Outra vez, em um barco no Mediterrâneo, conheci uma outra senhora que havia descoberto o viajar mais tarde. Eu havia saído do mar quente e passava muito frio dado os ventos do local. Ela colocou um casaco quebra vento sobre meus ombros e disse que ia me ajudar. Aquele gesto, tão amoroso, me marcou. Era óbvio o meu despreparo para aquela situação. Ela, que deveria ter uns 70 anos, começou a conversar comigo e me disse que mesmo sozinha, fazia questão de continuar viajando. Comentou também que nós nunca estamos preparados para algumas coisas na vida, mas sempre é tempo de fazer algo novo.

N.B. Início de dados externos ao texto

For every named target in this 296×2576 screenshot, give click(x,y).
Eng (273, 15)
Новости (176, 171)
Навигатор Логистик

Neste final de semana, após ler “A gente mira no amor e acerta na solidão” da psicanalista Ana Suy, comecei a ler “Pra vida toda valer a pena viver: Pequeno manual para envelhecer com alegria”, da aclamada geriatra Ana Claudia Quintana Arantes. Não lembro se foi uma amiga ou minha terapeuta quem recomendou o livro em seu Instagram, mas achei uma boa pedida.
No começo do livro, a geriatra compara o envelhecer a uma viagem ao deserto do Saara na qual temos anos para nós preparamos antes de que ela aconteça e, mesmo assim, muitos de nós chegam ao destino sem o devido preparo. Nem todo mundo consegue ser como a senhora da minha primeira viagem, ou a viajante solo que encontrei no barco em Santorini. A minha própria avó, por exemplo, tem hoje mais de 8o anos e apresenta restrições que a impedem de fazer várias coisas. Segundo a autora, cada um de nós terá uma experiência diferente na velhice. O que Arantes aborda no livro é a melhor forma de nos preparamos para “fazer esta viagem” quando chegar a hora.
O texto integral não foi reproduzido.